[Dataset entries]
============

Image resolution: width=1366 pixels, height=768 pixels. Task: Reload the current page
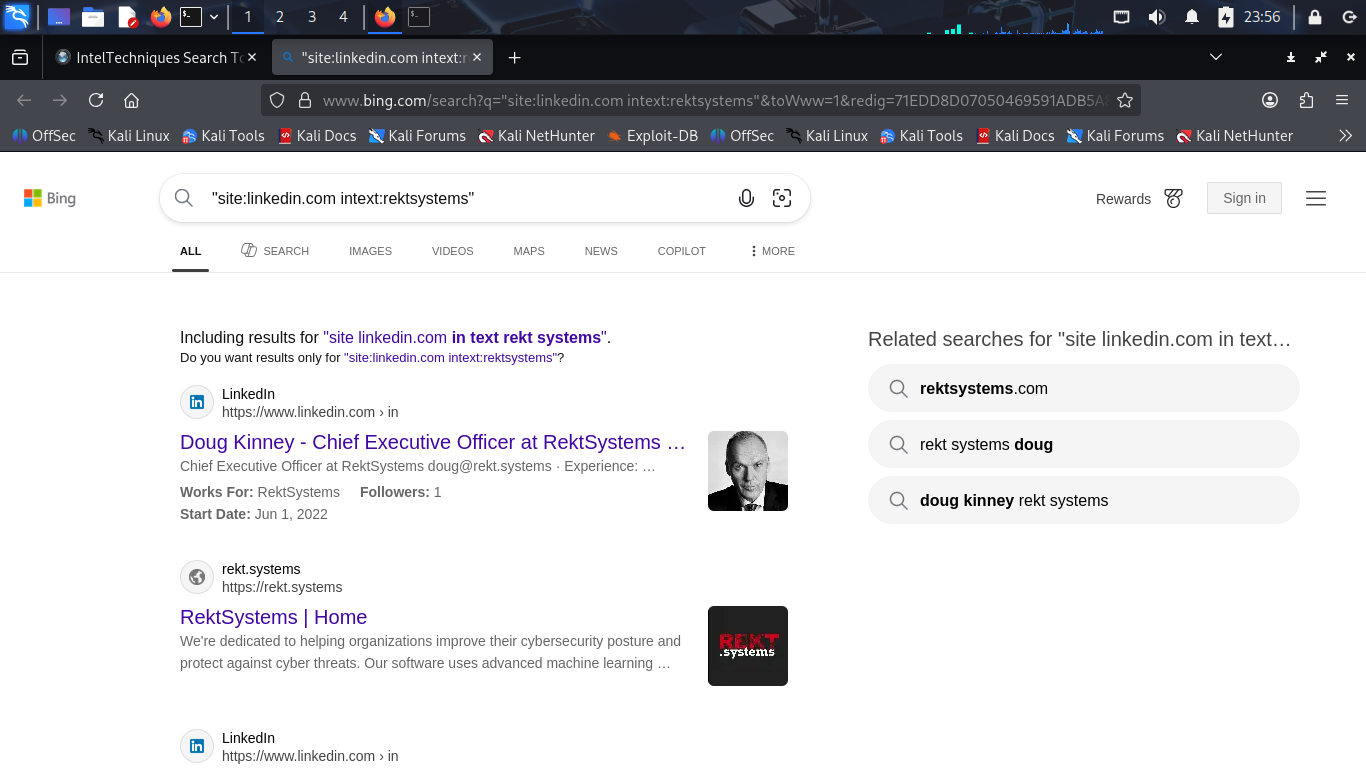click(x=96, y=100)
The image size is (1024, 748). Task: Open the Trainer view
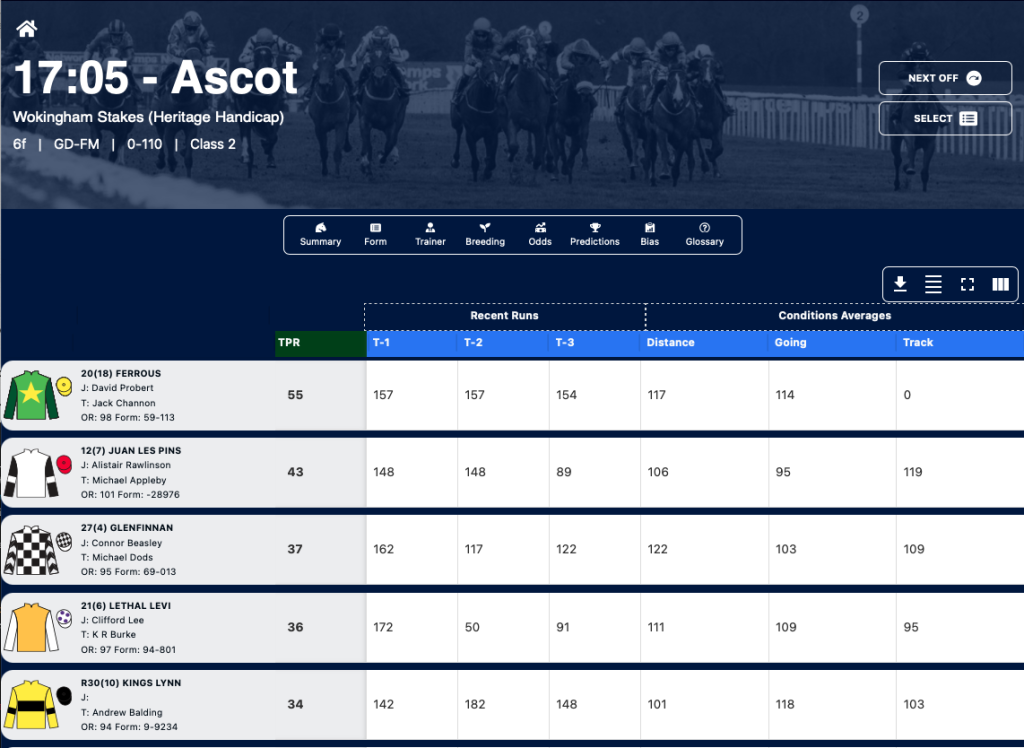[x=430, y=235]
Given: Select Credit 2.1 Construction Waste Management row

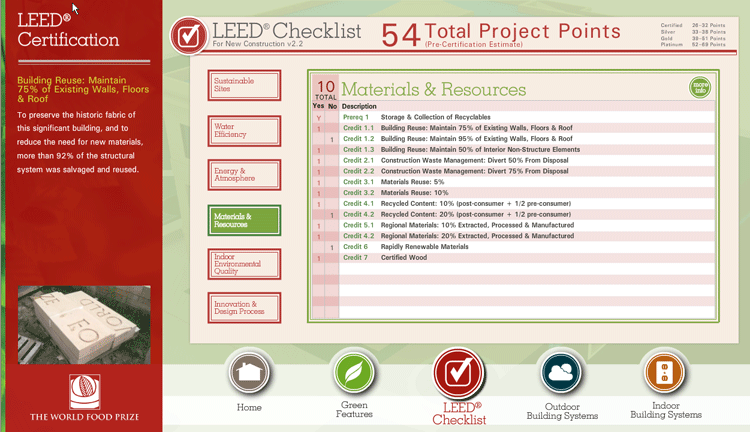Looking at the screenshot, I should pos(513,160).
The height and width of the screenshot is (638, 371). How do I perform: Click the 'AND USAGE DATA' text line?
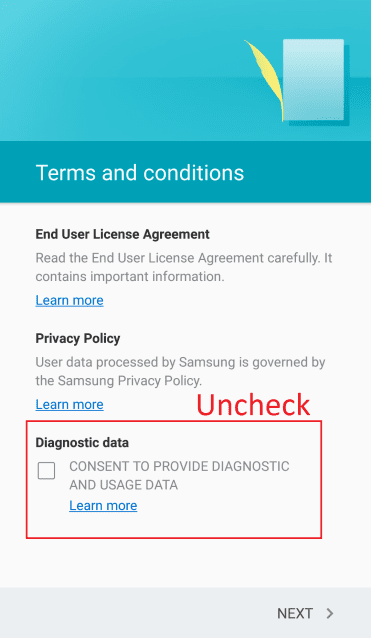(x=123, y=485)
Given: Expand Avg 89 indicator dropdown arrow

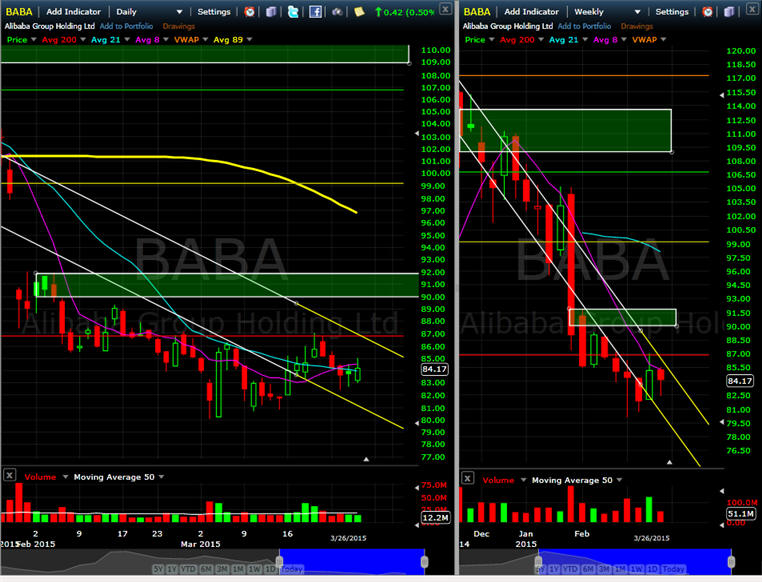Looking at the screenshot, I should coord(248,39).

============

* **The problem**
Could you write out again, exactly, the lines from the line containing "The height and" through the last line of the records above? Leave out the pictures.

* **Your response**
The height and width of the screenshot is (638, 371). How do I perform: Click the 'AND USAGE DATA' text line?
(x=123, y=485)
Given: Expand Avg 89 indicator dropdown arrow

Looking at the screenshot, I should coord(248,39).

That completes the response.